Tiga hal yang menjadi
perhatian sistem context-aware-menurut Albrecht Schmidt, yaitu:
a.
The-Acquisition Of Context
Hal ini berkaitan
dengan pemilihan konteks dan bagaimana cara memperoleh konteks yang diinginkan,
sebagai contoh : pemilihan konteks lokasi, dengan penggunaan suatu sensor
lokasi tertentu (misalnya: GPS) untuk melihat situasi atau posisi suatu lokasi
tersebut.
b.
The-Abstraction And Understanding Of Context
Pemahaman terhadap
bagaimana cara konteks yang dipilih berhubungan dengan kondisi nyata, bagaimana
informasi yang dimiliki suatu konteks dapat membantu meningkatkan kinerja
aplikasi, dan bagaimana tanggapan sistem dan cara kerja terhadap inputan dalam
suatu konteks.
c.
Application Behaviour Based On The-Recognized Context
Terakhir, dua hal yang
paling penting adalah bagaimana pengguna dapat memahami sistem dan tingkah
lakunya yang sesuai dengan konteks yang dimilikinya serta bagaimana caranya
memberikan kontrol penuh kepada pengguna terhadap sistem.
Empat Kategori
Aplikasi Context-Awareness Menurut Bill N. Schilit, Norman Adams, Dan Roy Want,
Yaitu :
a.
Proximate-Selection
Adalah sebuah teknik
antarmuka yang memudahkan pengguna dalam memilih atau melihat lokasi objek
(benda atau manusia) yang berada didekatnya dan mengetahui posisi lokasi dari
user itu sendiri. Ada dua variabel yang berkaitan dengan proximate-selection
ini, yaitu locus dan selection, atau tempat dan pilihan.
b.
Automatic Contextual Reconfiguration
Aspek terpenting dari
salah satu contoh kasus sistem context-aware-ini adalah bagaimana konteks yang
digunakan membawa perbedaan terhadap konfigurasi sistem dan bagaimana cara
antar setiap komponen berinteraksi. Sebagai contoh, penggunaan virtual
whiteboard sebagai salah satu inovasi automatic reconfiguration yang menciptakan
ilusi pengaksesan virtual objects sebagai layaknya fisik suatu benda.
c.
Contextual Informations And Commands
Kegiatan manusia bisa
diprediksi dari situasi atau lokasi dimana mereka berada. Sebagai contoh,
ketika berada di dapur, maka kegiatan yang dilakukan pada lokasi tersebut pasti
berkaitan dengan memasak. Hal inilah yang menjadi dasar dari tujuan contextual
information and commands, dimana informasi-informasi tersebut dan perintah yang
akan dilaksanakan disimpan ke-dalam sebuah directory tertentu.
d.
Context-Triggered Actions
Cara kerja sistem
context-triggered actions sama layaknya dengan aturan sederhana IF-THEN.
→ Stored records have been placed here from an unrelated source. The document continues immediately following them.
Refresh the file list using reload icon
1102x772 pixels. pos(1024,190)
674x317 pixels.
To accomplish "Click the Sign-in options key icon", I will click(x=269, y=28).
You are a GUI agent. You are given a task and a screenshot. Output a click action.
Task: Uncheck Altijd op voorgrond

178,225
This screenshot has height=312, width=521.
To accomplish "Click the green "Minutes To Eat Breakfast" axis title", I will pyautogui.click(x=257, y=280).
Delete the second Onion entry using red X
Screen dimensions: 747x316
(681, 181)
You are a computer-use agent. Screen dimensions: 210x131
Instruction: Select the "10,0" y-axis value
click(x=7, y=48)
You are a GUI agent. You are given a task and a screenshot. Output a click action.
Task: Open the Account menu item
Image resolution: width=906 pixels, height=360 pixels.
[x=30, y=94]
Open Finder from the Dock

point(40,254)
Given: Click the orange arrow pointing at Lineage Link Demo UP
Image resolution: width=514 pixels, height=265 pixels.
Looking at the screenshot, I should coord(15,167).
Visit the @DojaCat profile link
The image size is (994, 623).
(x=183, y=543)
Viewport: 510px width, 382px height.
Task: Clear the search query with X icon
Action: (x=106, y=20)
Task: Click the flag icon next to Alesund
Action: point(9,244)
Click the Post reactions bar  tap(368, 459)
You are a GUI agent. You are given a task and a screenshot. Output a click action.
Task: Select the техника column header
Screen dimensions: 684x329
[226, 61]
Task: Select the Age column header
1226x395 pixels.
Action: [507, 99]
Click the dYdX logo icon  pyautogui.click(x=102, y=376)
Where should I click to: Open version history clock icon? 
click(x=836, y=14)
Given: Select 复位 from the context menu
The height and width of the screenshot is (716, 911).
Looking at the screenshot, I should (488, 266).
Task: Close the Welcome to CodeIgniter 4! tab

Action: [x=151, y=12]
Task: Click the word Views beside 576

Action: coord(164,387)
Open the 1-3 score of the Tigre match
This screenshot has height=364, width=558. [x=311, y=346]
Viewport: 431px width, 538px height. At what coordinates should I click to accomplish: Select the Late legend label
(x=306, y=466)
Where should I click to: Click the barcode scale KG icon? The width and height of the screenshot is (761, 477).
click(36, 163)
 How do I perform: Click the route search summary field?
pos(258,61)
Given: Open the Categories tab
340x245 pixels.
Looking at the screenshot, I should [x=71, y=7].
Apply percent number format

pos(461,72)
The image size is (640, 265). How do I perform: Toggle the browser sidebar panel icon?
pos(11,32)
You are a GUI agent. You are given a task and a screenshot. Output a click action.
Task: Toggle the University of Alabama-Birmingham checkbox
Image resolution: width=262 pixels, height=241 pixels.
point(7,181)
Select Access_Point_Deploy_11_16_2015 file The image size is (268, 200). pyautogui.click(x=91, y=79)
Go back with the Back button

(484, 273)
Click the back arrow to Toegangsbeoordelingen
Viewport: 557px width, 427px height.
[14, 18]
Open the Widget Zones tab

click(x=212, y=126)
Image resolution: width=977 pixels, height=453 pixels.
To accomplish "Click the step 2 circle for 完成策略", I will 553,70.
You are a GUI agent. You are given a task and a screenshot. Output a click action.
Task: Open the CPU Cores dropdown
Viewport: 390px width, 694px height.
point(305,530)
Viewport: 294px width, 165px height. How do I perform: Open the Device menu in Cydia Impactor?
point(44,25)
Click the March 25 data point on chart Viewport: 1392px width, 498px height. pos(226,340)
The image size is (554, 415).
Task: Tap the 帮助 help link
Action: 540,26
Informasi yang berada pada klausa kondisi akan memacu perintah aksi yang harus
dilakukan. Kategori sistem context-aware-ini bisa dikatakan mirip dengan
contextual information and commands, namun perbedaannya terletak pada
aturan-aturan kondisi yang harus jelas dan spesifik untuk memacu aksi yang akan
dilakukan.
4. LAYANAN PERBAIKAN
SUMBER (RESOURCE-DISCOVERY SERVICE)
Layanan telematika
yang terakhir adalah layanan perbaikan sumber. Resource-Discovery Service-(RDS)
adalah sebuah layanan yang berfungsi untuk penemuan layanan utilitas yang
diperlukan. The-RDS juga berfungsi dalam pengindeksan lokasi layanan utilitas
untuk mempercepat kecepatan penemuan. Layanan perbaikan sumber yang dimaksud
adalah layanan perbaikan dalam sumber daya manusia (SDM).
SDM telematika adalah
orang yang melakukan aktivitas yang berhubungan dengan telekomunikasi, media,
dan informatika sebagai pengelola, pengembang, pendidik, dan pengguna di
lingkungan pemerintah, dunia usaha, lembaga pendidikan, dan masyarakat pada
umunya. Konsep pengembangan sumber daya manusia di bidang telematika ditujukan
untuk meningkatkan kualitas, kuantitas dan pendayagunaan SDM telematika dengan
tujuan untuk mengatasi kesenjangan digital, kesenjangan informasi dan
meningkatkan kemandirian masyarakat dalam pemanfaatan teknologi informasi dan
komunikasi secara efektif dan optimal.